_EXERCISE_. Could you repeat exactly the lines below, from the line containing "Task: Click the CPU Usage info icon" through the last one, both included, while leaving out any pictures?

_RECORDS_.
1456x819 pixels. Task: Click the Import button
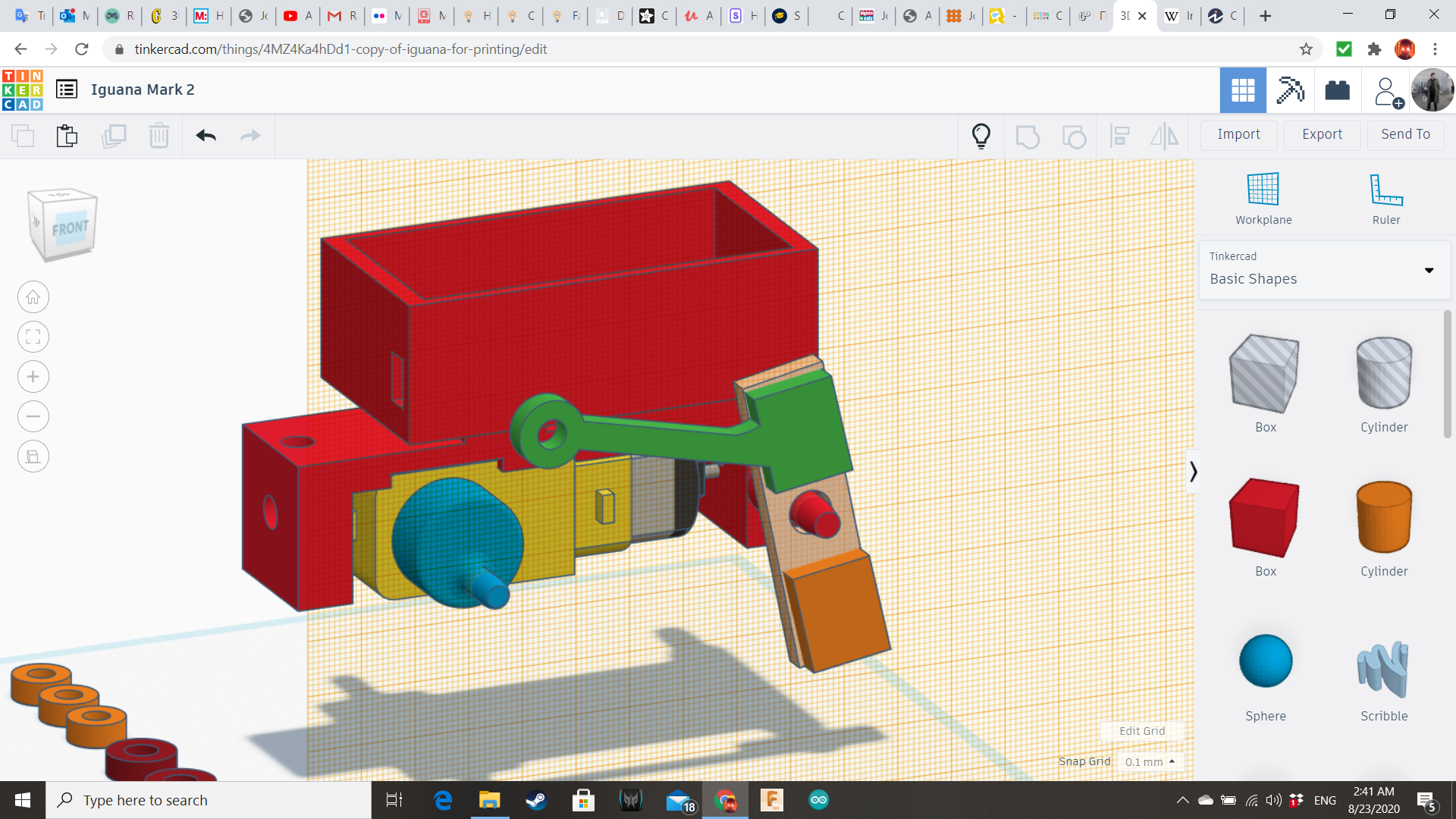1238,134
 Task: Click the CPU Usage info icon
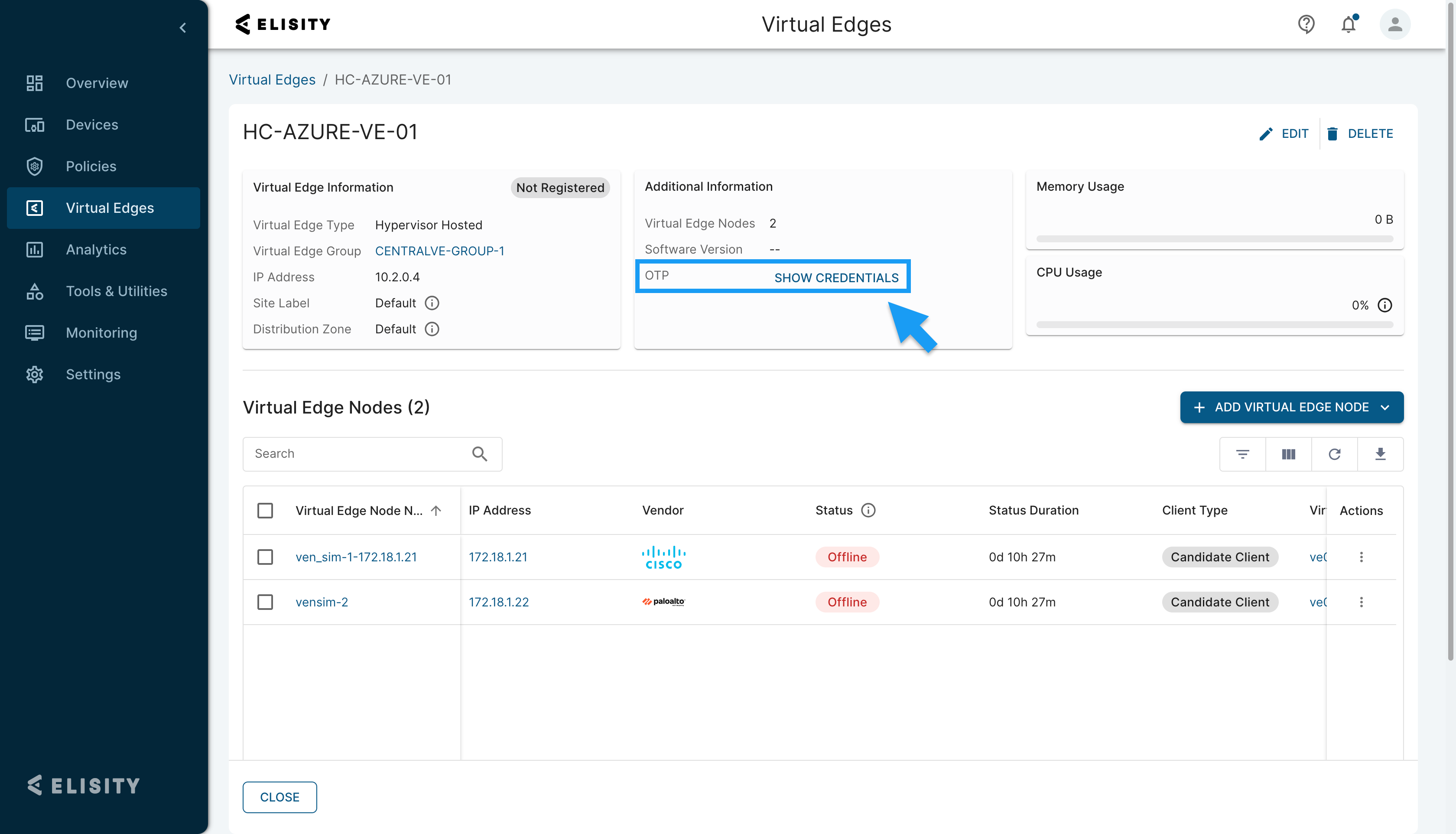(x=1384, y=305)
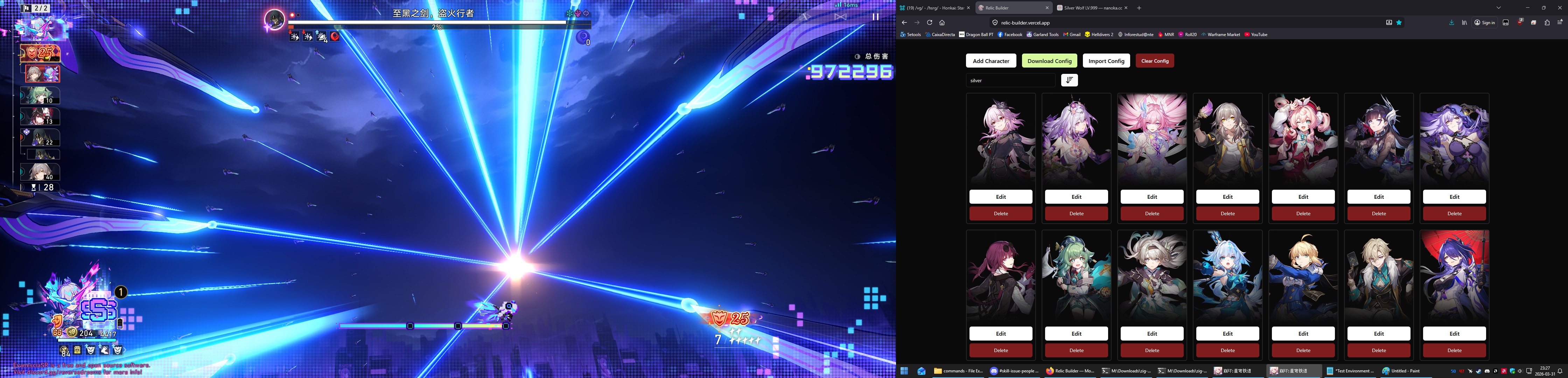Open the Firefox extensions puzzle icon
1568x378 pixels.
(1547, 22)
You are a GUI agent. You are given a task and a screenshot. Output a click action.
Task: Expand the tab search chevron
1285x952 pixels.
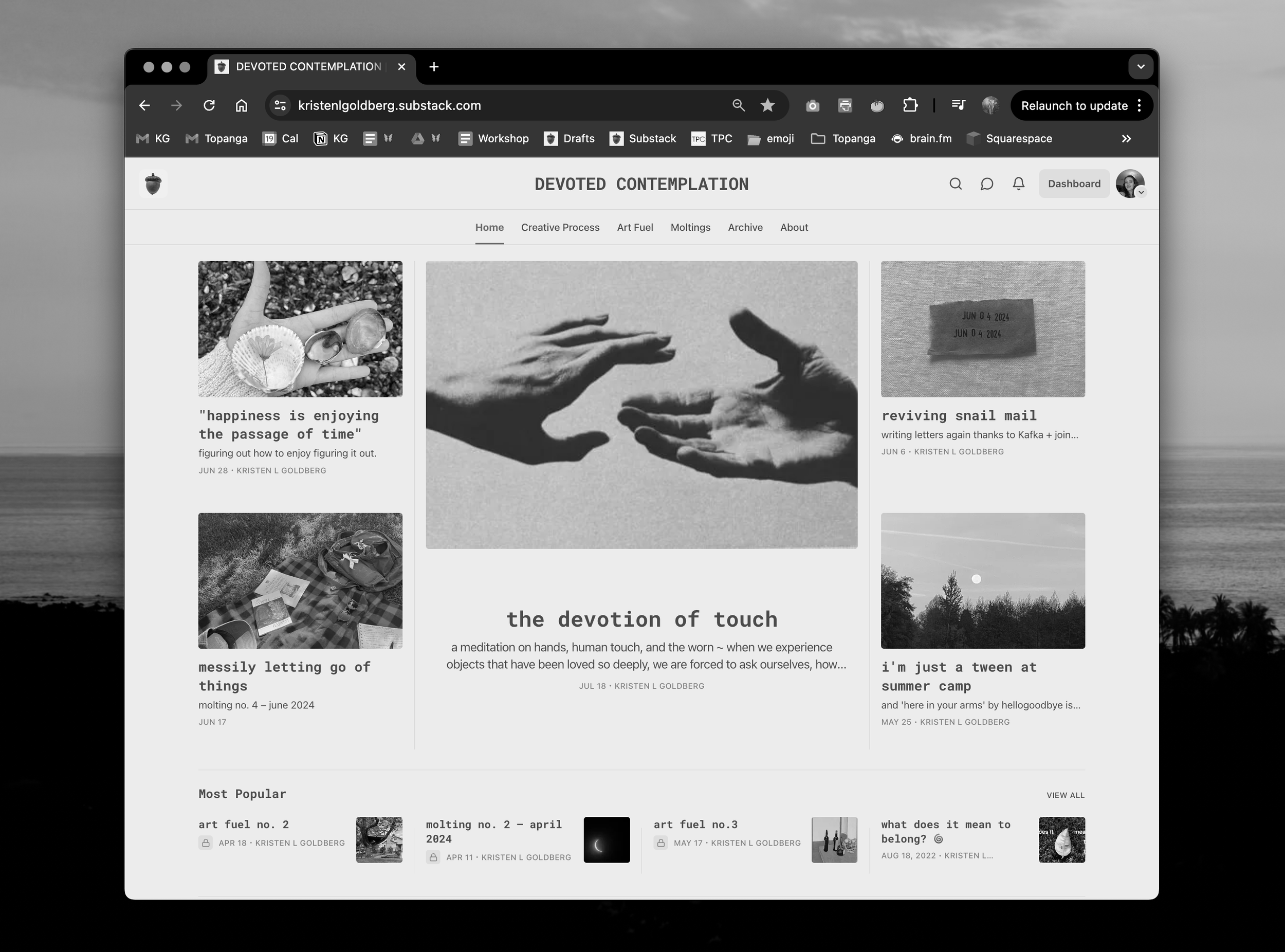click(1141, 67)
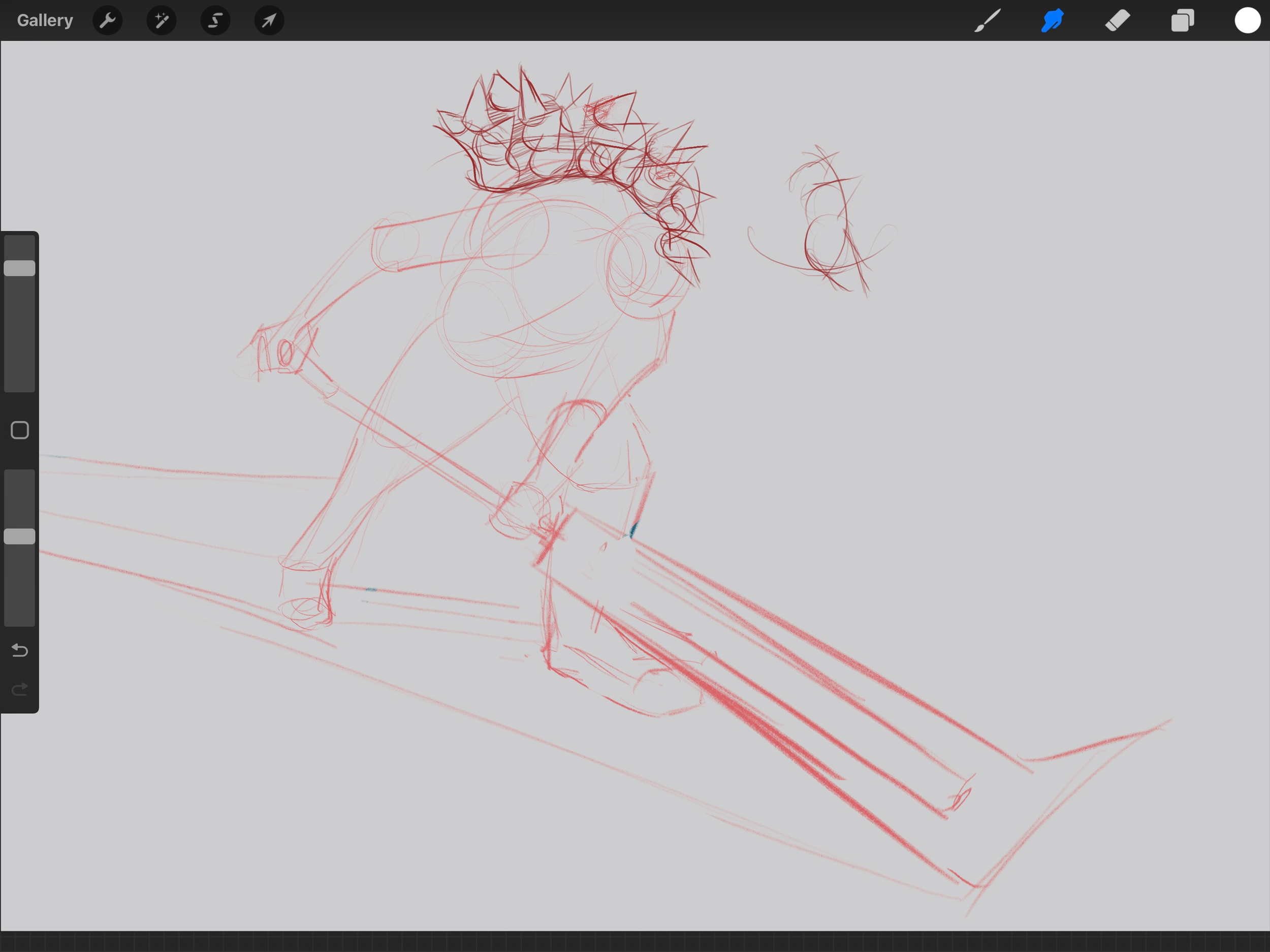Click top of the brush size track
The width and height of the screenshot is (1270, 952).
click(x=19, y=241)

_OUTPUT FOR THIS EXERCISE_.
 Task: Click the CPU Usage info icon
(x=1384, y=305)
Open the Firefox extensions puzzle icon
1568x378 pixels.
(1547, 22)
You are a GUI agent. You are given a task and a screenshot. Output a click action.
Task: Expand the tab search chevron
1285x952 pixels.
click(1141, 67)
Click top of the brush size track
The width and height of the screenshot is (1270, 952).
click(x=19, y=241)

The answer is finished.